I’ll see your “Cheese and Onions” and raise you “Get Up and Go,” the greatest song that McCartney never recorded.

(I couldn’t find the album version, but this is a “rehearsal” take which sounds more raw and live and is probably closer to what it would have sounded like if they had actually played it on top of a building.)
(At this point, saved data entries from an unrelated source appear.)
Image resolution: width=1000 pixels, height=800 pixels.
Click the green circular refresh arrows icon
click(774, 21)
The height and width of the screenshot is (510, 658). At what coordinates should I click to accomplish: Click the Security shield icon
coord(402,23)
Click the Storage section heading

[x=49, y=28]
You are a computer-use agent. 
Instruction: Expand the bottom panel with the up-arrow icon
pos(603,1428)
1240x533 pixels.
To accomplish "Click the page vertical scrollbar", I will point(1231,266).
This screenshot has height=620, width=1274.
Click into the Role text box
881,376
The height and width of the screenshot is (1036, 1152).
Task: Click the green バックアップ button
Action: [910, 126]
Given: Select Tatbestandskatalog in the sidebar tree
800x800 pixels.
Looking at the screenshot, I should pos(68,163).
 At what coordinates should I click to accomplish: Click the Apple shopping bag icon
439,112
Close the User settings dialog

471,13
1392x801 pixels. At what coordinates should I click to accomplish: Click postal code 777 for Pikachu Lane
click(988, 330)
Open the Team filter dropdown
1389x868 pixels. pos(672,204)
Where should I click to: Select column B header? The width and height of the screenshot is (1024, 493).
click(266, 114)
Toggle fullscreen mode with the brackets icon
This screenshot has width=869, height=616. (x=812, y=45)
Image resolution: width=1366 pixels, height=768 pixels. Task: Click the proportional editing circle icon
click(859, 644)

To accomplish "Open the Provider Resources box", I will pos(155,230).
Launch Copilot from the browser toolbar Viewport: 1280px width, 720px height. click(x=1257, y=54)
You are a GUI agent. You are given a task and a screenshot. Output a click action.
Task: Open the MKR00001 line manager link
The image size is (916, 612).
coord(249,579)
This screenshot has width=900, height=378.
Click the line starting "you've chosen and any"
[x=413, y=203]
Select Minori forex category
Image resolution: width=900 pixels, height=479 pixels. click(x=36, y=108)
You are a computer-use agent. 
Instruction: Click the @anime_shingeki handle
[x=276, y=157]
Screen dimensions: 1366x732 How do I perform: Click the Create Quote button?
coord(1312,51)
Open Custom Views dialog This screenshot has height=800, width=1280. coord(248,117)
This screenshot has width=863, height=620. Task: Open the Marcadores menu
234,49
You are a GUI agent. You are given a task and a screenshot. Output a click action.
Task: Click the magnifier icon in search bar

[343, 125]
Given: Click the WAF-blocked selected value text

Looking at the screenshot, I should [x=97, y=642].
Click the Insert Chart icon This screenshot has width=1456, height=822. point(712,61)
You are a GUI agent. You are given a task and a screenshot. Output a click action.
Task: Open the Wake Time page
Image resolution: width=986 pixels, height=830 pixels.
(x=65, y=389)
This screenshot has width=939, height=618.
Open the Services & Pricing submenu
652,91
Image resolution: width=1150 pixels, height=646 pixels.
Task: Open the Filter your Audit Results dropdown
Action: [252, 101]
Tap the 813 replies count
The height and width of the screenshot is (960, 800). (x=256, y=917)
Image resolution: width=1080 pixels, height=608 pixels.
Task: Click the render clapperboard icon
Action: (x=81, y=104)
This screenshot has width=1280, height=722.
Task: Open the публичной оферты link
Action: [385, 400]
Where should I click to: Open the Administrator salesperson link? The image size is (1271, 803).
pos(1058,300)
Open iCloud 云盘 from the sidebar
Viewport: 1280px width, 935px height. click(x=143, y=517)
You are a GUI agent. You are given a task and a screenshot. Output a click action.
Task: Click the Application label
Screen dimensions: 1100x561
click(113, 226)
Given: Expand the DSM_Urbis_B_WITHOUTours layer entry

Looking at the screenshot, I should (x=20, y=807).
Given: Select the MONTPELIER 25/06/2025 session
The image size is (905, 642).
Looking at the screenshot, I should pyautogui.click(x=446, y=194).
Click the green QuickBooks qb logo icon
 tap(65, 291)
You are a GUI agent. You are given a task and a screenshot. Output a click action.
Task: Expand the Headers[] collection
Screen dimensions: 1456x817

I didn’t much care for portraying Yoko Ono as a Nazi and I like that even less now. I haven’t seen it in years but I think it was one of those “you had to be there” movies. I’ll stick with “This is Spinal Tap” and “A Mighty Wind” for parodies,

RIP Maurice.

Depending on what spurious internet news source you subscribe to, Robin is next on the chopping block. :frowning:

I prefer “Piggy in the Middle.”

Neil Innes (who wrote all the songs for the Rutles) is an underappreciated musical talent. The songs are perfect pastiches of Beatles songs, and can probably fool the unsuspecting into thinking they were real.

Everything was funnier in '78.

You might just be right about that. I’ve also been viewing old episodes of SNL. I remember laughing uproariously with my high school friends at the antics of Belushi, Radner, at.al. Very little in the typical original cast episode even makes me crack a smile now. The guest host monologues are particularly lame.

I thought someone on this board shared that growing up, he had an older brother who constantly played the Rutles album and who had no idea they were a parody band of the Beatles.

Such that, later down the road when he first heard Beatles music his impression was, “Who the hell are these guys, some Rutles wanna-be group?” He also said that he preferred some of their tracks over the Fab Four.